The All-Star Game is a pretty well-known mockery to professional sport these days, since it’s now become the furthest thing from a relaxed exhibition game for the fans.  With a set of rules and guidelines, most importantly the aspect being that it “actually counts” in respect to the winning league getting home-field advantage in the World Series, it’s gone from a fun and leisurely baseball game into a tense, controversial event that always spawns the same arguments every single year.

Fans get to vote on the starting players.  Every single MLB team must be represented by at least one player even if it means that another very worth deserving player gets left off the roster.  The prior seasons’ World Series managers manage the games.  It’s just this train wreck of stupid, and hasn’t been fun in quite some time.

Honestly, the only good thing about the All-Star Game this year is that it coincides with Comic-Con, so I’m not really going to miss any meaningful baseball in that stretch where I’ll be in San Diego.

But all that disdain aside, I have to say that every once in a blue moon, the people get it right.  I’m not just happy that Freddie Freeman made the National League’s final All-Star roster spot, just because he’s a Brave, I’m not just happy that Freddie Freeman made the National League’s final All-Star roster spot because he was the right guy to make it, I’m most happy that Freddie Freeman made the National League’s final All-Star roster spot because he was the guy that the media didn’t want to make it.
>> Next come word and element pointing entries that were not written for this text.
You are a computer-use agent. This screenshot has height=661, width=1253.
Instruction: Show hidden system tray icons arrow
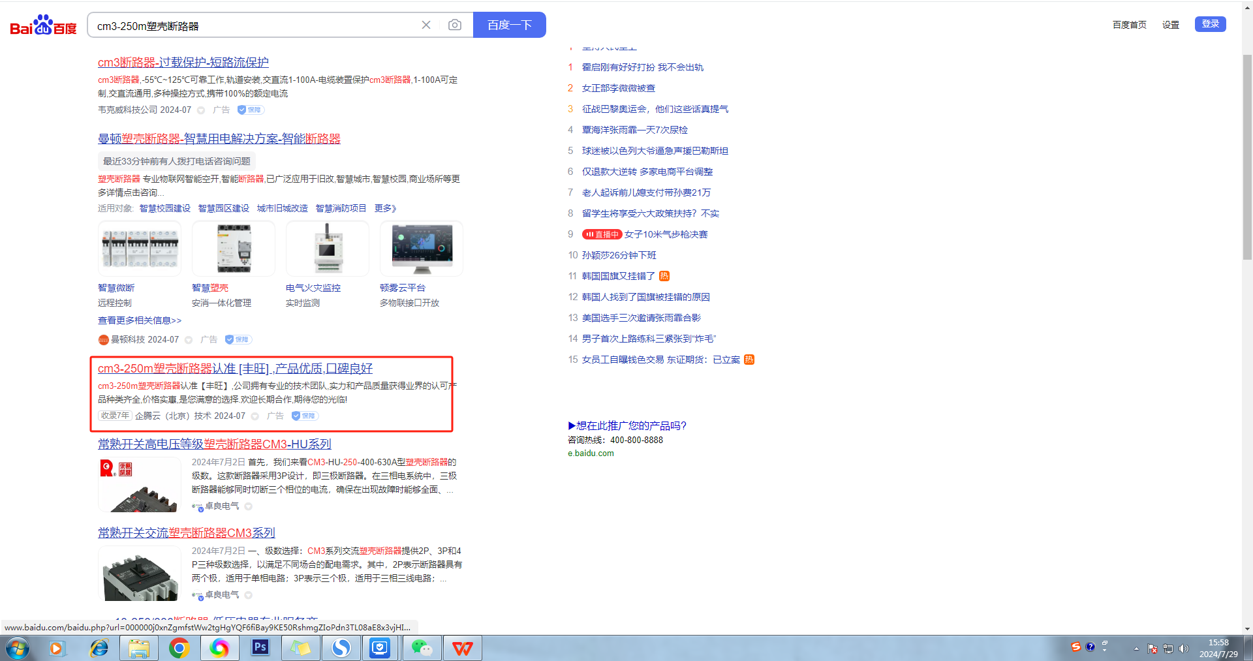pos(1136,649)
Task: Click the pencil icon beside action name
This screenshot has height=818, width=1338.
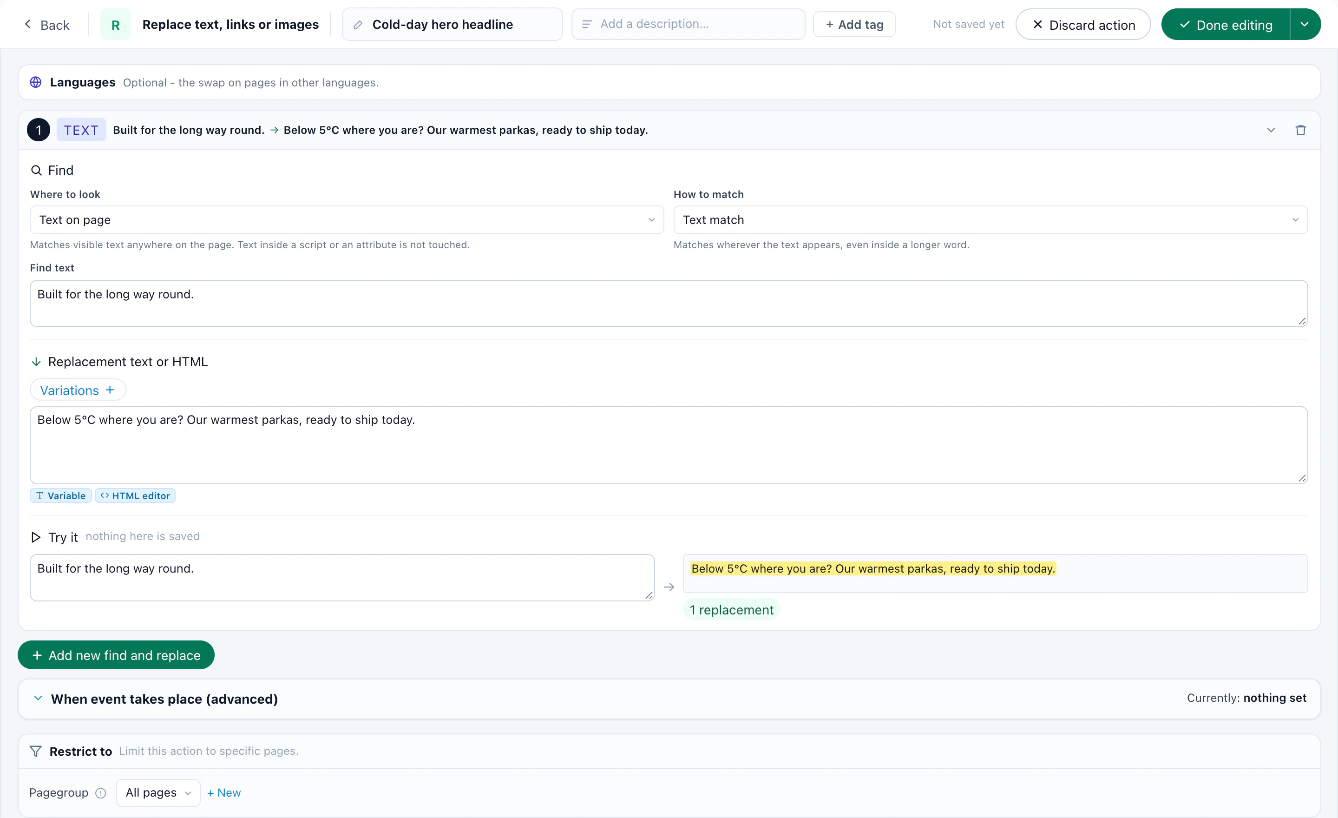Action: coord(358,24)
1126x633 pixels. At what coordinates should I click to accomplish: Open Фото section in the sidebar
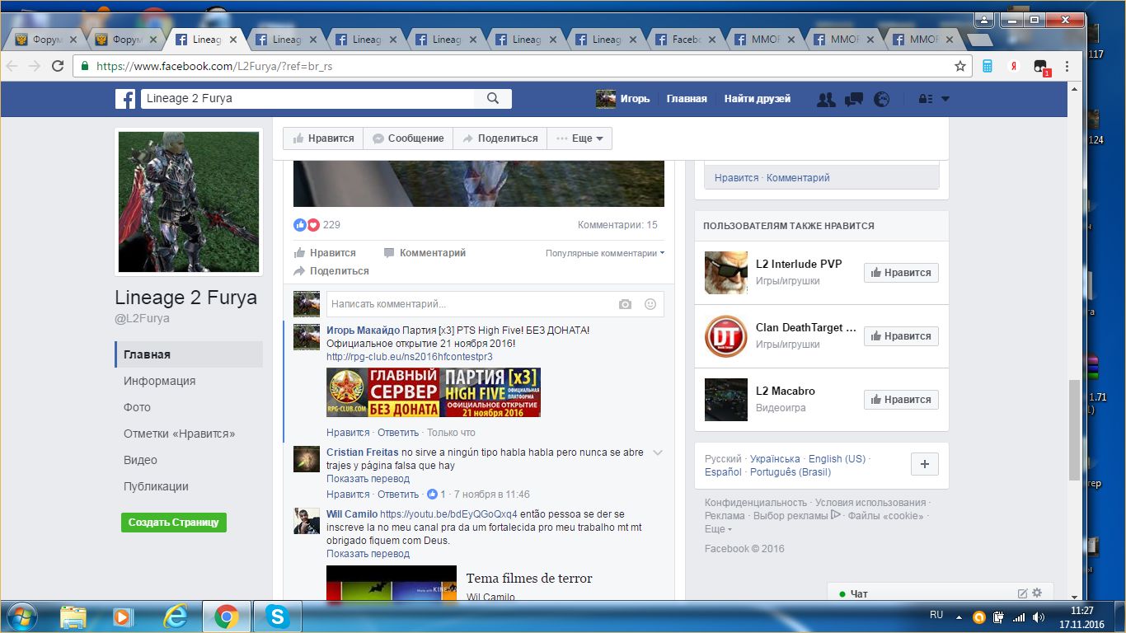137,407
Led by the talking heads at that biased compromised four lettered NFL Network outlet, the push and urging to the fans for the Los Angeles Dodgers’ rookie sensation Yasiel Puig to make the team was immeasurable.  Short of simply saying Freddie Freeman was a piece of shit that killed puppies and accompanied Aaron Hernandez on his kill spree and hid evidence in the George Zimmerman trial and sparked violence in Egypt, countless media outlets lobbied, pushed and encouraged fans to go out and vote for Yasiel Puig over Freddie Freeman in the final spot voting.

When that didn’t seem to push things in Puig’s favor, most of these outlets when to smearing Freeman’s credibility to try and lobby to the analytical.  Actual front page stories questioning the intelligence of fans began popping up to why they were voting for Freeman instead of Puig.  Editorials, mostly based out of Los Angeles by not-so-hidden Dodger supporters began sprouting like fungus about how much greater Puig is than Freeman.
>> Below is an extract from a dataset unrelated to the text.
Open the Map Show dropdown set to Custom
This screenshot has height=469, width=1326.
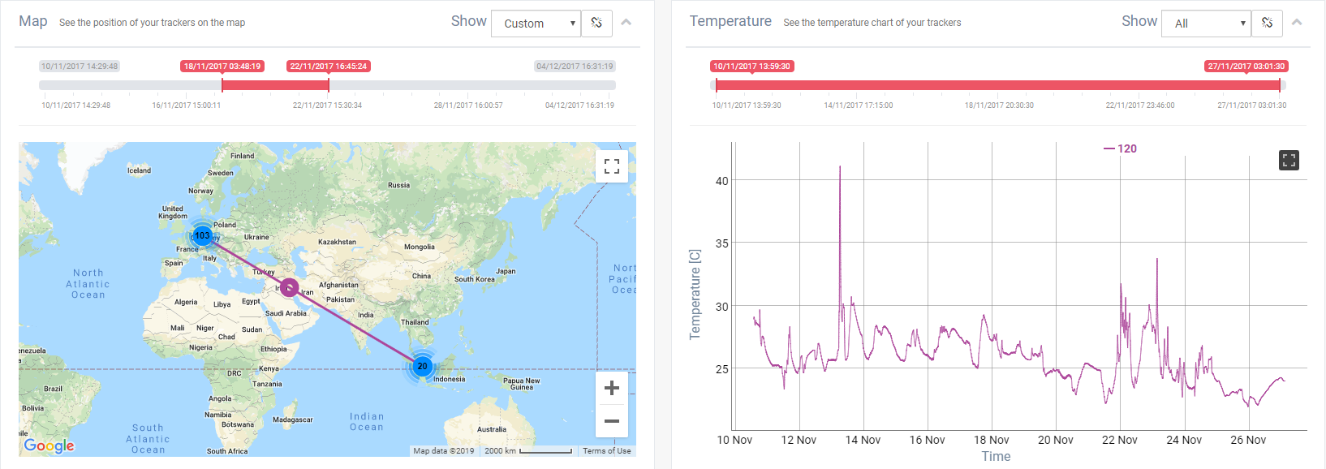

But when you push people so much for so long, eventually something’s going to give.  When the final votes were tallied, Freddie Freeman beat out Yasiel Puig by somewhere around 4 million votes, with over 19 million votes.   Steve Delabar, the American League final spot winner, didn’t even eclipse 10 million votes overall.

We live in a society where a lot of people simply don’t like being told what to do these days.  I know this because I most definitely fall into such a category.  In an ironic twist, it’s almost as if the entire popular mainstream sports media kind of shot themselves in the foot by essentially telling people to go out and vote for Puig, because it just made people want to vote for the guy they’re being to not vote for – Freddie Freeman.  The Braves have a ton of fans throughout the country due to decades of nationally televised Braves games via TBS, but garnering 19 million votes in about a week definitely means that not only did Freeman get his share of votes from Braves fans, but from a lot of people who simply don’t like being told what to do.
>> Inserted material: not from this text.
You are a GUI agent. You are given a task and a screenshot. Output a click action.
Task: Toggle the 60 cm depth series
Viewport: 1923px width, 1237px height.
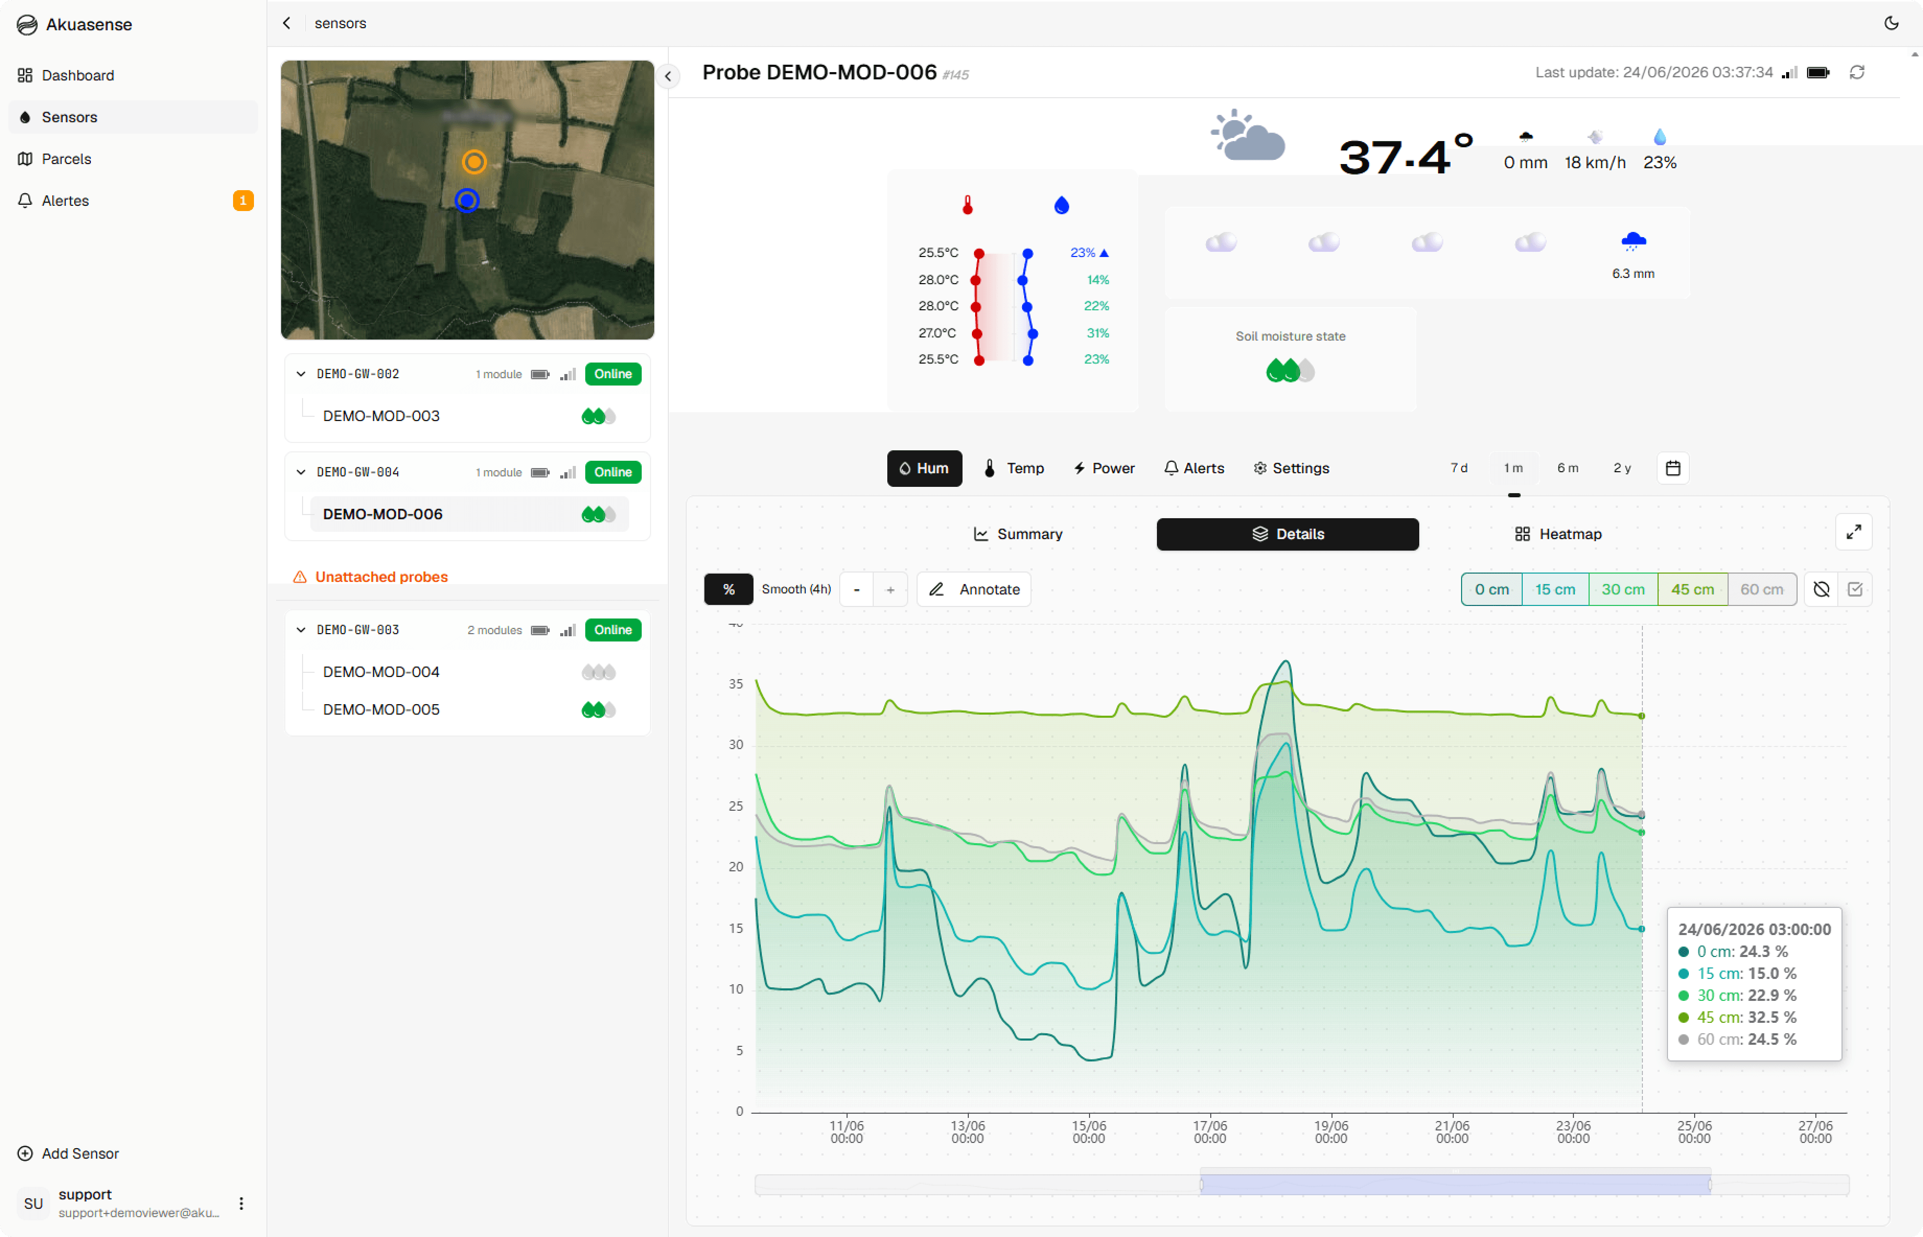pyautogui.click(x=1762, y=590)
Regardless, score one for the good guys.  It’s pretty deplorable what the mainstream media was attempting to do, so fuck them for doing it.  This wasn’t just an achievement for Freddie Freeman, it was a victory of the people over the corrupted ideals of the mainstream media.

Ironically, the way All-Star Games are played these days might make me want to tune in a little bit this year.  Usually the voted starters are all out by the 3rd or 4th inning of the game, and managers begin utilizing all their bench players, who often times get more playing time than the starters do.  That being said, there are two other first basemen on the roster to share time with, but there’s still a good chance that Freeman will get into the game as more than just a pinch hitter.

Not that it really matters, but it would sure look nice to see the All-Star Game end with Craig Kimbrel striking out the American League, with Freddie Freeman standing at first base.